(Stored entries)
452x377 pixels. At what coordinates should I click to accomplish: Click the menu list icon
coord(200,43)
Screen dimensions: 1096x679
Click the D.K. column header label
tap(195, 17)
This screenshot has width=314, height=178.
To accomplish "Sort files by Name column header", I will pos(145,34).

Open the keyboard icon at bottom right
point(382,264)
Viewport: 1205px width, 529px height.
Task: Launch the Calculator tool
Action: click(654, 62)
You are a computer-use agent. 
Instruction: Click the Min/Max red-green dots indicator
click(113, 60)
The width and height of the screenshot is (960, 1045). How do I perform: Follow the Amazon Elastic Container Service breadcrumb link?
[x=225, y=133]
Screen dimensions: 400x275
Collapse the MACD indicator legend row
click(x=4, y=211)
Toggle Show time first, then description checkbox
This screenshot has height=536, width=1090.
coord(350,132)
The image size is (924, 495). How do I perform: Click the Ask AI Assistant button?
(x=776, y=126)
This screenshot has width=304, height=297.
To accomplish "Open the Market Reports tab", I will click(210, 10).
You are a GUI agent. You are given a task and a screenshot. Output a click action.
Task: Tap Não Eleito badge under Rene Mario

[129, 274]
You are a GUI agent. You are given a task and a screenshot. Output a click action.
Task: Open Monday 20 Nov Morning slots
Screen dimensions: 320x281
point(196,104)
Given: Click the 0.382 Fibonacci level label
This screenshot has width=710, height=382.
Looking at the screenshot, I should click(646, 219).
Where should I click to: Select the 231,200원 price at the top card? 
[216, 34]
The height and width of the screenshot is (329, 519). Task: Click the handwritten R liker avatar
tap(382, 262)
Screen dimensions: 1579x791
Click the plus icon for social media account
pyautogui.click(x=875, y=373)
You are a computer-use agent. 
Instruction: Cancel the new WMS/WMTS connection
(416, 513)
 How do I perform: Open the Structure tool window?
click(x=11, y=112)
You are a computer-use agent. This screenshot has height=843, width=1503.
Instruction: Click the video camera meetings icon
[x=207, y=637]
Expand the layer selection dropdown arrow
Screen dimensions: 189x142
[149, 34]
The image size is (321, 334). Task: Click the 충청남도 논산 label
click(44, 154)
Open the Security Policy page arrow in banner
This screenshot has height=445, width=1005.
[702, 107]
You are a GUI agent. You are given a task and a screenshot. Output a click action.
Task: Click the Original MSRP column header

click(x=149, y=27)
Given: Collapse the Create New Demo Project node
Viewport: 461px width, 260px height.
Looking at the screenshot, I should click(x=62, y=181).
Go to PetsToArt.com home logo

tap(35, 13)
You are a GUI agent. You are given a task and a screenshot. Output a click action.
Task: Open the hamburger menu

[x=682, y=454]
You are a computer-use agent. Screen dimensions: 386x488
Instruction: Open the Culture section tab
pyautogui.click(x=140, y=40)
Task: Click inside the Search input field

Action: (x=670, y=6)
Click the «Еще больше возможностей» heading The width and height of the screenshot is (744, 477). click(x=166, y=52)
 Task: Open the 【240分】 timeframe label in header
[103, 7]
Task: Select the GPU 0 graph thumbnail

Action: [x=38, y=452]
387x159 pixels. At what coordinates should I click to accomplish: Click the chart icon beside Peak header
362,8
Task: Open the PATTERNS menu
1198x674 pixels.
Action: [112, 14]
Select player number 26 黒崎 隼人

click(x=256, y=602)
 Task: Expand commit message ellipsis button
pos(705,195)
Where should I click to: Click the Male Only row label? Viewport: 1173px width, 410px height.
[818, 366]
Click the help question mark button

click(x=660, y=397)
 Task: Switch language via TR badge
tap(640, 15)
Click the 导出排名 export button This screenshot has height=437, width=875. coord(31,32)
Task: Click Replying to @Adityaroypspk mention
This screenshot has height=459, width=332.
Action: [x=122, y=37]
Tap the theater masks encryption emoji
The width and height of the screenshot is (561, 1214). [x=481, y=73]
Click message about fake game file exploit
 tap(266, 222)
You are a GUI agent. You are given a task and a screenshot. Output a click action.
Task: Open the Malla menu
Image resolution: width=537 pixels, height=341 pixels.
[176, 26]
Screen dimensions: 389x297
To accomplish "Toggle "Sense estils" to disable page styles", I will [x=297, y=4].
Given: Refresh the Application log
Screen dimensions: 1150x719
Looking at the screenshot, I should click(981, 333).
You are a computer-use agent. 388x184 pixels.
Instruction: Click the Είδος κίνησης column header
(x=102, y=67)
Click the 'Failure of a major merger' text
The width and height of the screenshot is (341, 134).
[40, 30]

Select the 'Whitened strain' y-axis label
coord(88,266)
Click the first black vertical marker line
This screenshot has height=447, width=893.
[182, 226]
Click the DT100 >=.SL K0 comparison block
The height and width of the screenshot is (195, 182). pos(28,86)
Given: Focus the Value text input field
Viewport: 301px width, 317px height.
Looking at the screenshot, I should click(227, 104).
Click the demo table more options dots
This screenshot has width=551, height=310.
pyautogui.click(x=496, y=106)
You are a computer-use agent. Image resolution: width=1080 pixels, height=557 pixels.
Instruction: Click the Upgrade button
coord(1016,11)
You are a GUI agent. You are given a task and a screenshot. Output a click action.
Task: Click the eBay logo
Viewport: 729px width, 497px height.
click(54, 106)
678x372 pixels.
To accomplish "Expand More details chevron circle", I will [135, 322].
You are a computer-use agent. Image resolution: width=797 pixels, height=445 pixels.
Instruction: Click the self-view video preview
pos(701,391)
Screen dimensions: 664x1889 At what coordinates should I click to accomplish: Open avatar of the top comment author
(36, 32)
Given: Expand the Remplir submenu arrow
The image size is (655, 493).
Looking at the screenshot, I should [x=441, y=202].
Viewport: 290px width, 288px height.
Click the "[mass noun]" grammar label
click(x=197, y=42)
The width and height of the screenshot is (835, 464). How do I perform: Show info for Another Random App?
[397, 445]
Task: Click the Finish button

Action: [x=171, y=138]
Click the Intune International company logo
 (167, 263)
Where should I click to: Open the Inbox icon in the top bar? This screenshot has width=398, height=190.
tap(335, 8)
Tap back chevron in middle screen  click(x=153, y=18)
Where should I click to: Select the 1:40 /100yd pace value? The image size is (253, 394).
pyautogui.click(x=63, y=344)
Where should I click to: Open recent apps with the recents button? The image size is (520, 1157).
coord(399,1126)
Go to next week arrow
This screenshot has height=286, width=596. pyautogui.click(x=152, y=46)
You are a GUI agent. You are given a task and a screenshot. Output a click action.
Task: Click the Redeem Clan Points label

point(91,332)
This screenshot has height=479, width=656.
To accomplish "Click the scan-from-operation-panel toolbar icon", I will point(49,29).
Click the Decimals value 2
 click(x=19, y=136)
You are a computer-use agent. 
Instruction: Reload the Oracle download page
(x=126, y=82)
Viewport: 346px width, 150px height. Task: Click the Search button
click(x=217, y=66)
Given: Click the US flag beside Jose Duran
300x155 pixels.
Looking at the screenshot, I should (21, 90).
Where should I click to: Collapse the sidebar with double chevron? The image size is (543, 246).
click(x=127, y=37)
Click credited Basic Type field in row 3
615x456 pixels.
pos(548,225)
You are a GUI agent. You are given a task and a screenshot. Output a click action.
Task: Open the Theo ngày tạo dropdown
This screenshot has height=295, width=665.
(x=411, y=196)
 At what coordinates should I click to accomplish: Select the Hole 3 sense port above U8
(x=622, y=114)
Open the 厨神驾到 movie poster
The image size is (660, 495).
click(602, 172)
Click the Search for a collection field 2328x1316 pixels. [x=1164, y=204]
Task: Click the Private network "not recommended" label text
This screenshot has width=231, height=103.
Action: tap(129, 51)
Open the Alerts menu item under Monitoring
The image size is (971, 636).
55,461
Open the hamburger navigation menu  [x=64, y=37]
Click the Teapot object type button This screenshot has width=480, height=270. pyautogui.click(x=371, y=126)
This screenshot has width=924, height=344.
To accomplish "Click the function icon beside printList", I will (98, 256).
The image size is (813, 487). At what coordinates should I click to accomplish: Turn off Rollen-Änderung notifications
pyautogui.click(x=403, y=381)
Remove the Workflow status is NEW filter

## Task objective
Set down, exactly as they appear above, all lines from the one that has "This screenshot has width=304, height=297." down to the one that has "Given: Click the 0.382 Fibonacci level label", including those two and no others.

## Output
This screenshot has width=304, height=297.
To accomplish "Open the Market Reports tab", I will click(210, 10).
You are a GUI agent. You are given a task and a screenshot. Output a click action.
Task: Tap Não Eleito badge under Rene Mario

[129, 274]
You are a GUI agent. You are given a task and a screenshot. Output a click action.
Task: Open Monday 20 Nov Morning slots
Screen dimensions: 320x281
point(196,104)
Given: Click the 0.382 Fibonacci level label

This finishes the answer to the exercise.